■ **Your goal**:
Report the number of lines in the records below that contain the word "Expand", and nothing more.

■ **Items from a dataset**:
# # # # #

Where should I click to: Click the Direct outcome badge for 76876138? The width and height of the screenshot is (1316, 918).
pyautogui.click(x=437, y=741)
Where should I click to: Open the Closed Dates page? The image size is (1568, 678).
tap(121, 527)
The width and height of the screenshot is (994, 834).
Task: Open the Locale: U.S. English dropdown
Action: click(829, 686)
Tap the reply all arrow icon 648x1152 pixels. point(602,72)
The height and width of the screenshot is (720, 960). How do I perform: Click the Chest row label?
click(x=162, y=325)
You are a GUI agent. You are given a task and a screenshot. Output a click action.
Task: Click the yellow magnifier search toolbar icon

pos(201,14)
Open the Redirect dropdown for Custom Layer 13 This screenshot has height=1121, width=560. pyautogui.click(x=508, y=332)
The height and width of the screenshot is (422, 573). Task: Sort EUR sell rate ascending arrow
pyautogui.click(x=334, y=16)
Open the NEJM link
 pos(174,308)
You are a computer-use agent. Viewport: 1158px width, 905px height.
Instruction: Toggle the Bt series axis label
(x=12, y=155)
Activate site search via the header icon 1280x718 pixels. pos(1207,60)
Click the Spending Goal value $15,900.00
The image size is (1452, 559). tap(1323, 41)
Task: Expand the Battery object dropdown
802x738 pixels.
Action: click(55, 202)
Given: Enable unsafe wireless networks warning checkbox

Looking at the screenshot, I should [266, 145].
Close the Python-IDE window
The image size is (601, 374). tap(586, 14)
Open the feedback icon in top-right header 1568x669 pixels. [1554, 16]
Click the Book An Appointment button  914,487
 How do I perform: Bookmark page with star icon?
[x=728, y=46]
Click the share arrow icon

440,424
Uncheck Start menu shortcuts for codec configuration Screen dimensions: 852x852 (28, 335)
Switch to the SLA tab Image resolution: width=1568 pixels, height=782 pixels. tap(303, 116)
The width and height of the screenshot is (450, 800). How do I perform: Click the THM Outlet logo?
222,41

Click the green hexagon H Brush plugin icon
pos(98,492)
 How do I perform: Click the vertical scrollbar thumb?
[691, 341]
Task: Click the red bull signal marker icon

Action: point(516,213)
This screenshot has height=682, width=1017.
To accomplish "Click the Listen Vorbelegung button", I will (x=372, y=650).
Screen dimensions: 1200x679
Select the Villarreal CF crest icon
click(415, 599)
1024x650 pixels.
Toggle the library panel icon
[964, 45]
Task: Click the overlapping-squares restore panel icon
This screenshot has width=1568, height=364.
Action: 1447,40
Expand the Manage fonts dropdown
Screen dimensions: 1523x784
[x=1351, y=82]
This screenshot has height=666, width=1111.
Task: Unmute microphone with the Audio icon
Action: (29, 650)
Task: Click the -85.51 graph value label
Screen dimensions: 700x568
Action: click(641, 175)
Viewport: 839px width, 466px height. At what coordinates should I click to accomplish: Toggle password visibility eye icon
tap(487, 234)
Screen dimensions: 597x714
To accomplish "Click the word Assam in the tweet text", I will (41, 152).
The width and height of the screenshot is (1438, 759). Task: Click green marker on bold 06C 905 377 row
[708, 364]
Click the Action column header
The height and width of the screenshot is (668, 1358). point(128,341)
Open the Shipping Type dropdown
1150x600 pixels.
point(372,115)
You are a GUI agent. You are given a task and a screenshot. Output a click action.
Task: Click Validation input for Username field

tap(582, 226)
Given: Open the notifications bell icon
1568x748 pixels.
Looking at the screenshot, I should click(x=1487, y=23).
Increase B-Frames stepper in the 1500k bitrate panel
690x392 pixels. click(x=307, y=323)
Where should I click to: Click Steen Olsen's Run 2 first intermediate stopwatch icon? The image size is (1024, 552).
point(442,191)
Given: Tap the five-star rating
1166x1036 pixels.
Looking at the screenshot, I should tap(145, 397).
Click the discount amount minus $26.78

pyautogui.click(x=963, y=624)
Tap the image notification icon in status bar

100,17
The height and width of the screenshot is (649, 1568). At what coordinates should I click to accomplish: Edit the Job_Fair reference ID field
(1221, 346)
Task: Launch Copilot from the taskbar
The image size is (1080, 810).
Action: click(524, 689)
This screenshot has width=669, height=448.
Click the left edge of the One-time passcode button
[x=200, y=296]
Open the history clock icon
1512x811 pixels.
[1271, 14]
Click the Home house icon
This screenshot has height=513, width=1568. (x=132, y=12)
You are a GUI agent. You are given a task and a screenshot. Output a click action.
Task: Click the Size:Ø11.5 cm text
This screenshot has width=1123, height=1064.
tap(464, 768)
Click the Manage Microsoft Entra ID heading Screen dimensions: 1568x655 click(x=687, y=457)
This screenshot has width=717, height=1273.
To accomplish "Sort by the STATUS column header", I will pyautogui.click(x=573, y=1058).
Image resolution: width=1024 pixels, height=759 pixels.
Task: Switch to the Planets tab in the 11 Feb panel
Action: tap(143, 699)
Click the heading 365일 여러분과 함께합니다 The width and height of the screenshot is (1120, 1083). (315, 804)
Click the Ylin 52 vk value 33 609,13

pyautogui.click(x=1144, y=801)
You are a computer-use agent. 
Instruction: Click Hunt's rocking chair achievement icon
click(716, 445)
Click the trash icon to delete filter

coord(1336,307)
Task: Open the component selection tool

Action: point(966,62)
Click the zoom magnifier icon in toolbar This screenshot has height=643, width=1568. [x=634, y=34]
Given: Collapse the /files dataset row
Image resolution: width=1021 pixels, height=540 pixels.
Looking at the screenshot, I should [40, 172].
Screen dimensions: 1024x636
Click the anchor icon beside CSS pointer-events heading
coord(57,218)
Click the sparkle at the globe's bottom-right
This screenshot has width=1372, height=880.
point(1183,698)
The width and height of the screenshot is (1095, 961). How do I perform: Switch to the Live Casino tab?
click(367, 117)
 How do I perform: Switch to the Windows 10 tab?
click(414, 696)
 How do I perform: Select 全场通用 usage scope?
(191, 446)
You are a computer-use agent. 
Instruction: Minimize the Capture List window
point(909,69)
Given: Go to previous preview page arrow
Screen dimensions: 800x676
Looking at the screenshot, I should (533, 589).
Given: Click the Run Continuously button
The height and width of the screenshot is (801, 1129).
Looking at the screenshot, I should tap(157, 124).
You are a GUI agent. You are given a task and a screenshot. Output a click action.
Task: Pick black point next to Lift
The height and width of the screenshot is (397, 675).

# # # # #

■ **Reply**:
2